-- Texte fourni --
· · ·

Cet article attribue à l'un des présidents de chambre de l'environnement du tribunal de première instance la compétence de siéger en tant que président du tribunal de l'environnement en référé. Celui-ci reprend ainsi respectivement les compétences du président du tribunal de première instance et du juge de paix ayant à connaître de contestations en matière d'aménagement du territoire et d'urbanisme et, en cas d'extrême urgence, de contestations en matière d'expropriation pour cause d'utilité publique.

Article 11

En ce qui concerne les actions en responsabilité à la suite d'une forme d'atteinte à l'environnement résultant de troubles anormaux de voisinage, la proposition prévoit une tentative de conciliation obligatoire, par analogie avec ce que prévoit déjà l'article 734 du Code judiciaire pour les actions intentées devant les tribunaux du travail en application de l'article 578 du Code judiciaire.

· · ·

-- Données fournies --

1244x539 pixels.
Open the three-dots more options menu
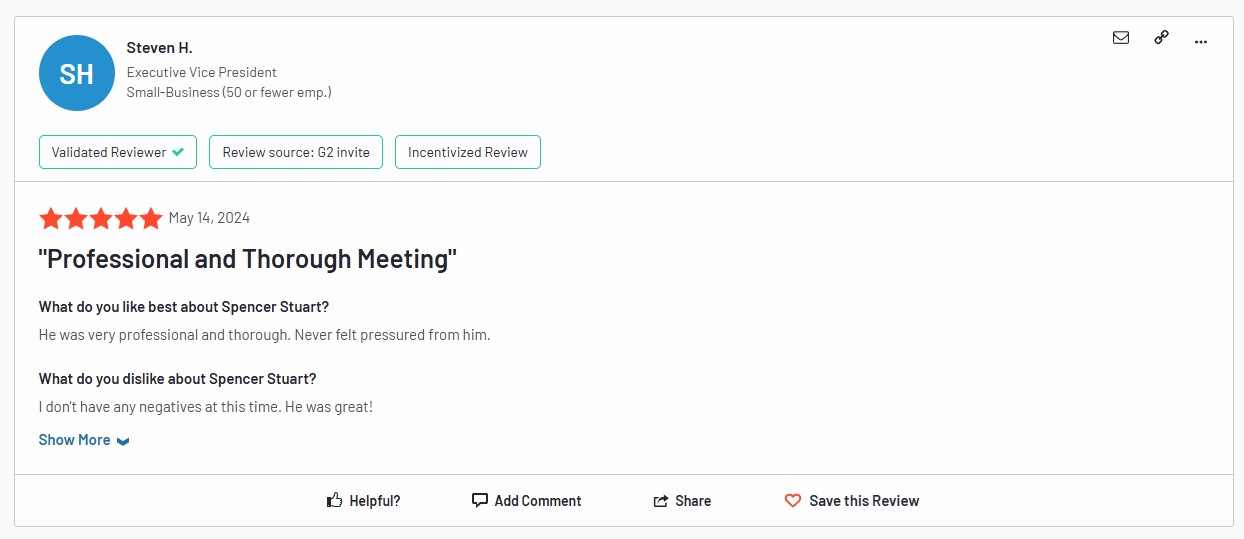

· · ·

-- Consignes --
1) Les affirmations suivantes concordent-elles avec le texte fourni ? Répondez par oui ou par non et citez mot pour mot les termes du texte qui tranchent. (a) Le président du tribunal de l'environnement en référé est choisi parmi les présidents de chambre de l'environnement du tribunal de première instance. (b) La proposition prévoit une tentative de conciliation facultative pour les actions liées à des troubles anormaux de voisinage. (c) En matière d'expropriation pour cause d'utilité publique, ce président est compétent quel que soit le degré d'urgence.
2) D'après le texte fourni, quel article du Code judiciaire prévoit déjà une conciliation pour les actions intentées devant les tribunaux du travail ?
3) Recopiez le passage du texte fourni qui commence aux mots « En ce qui concerne » et s'arrête après « du Code judiciaire. ».

-- Réponses --
1)
(a) Oui : « Cet article attribue à l'un des présidents de chambre de l'environnement du tribunal de première instance la compétence de siéger en tant que président du tribunal de l'environnement en référé ».
(b) Non : « la proposition prévoit une tentative de conciliation obligatoire ».
(c) Non : « en cas d'extrême urgence, de contestations en matière d'expropriation pour cause d'utilité publique ».

2) L'article 734 du Code judiciaire.

3)
En ce qui concerne les actions en responsabilité à la suite d'une forme d'atteinte à l'environnement résultant de troubles anormaux de voisinage, la proposition prévoit une tentative de conciliation obligatoire, par analogie avec ce que prévoit déjà l'article 734 du Code judiciaire pour les actions intentées devant les tribunaux du travail en application de l'article 578 du Code judiciaire.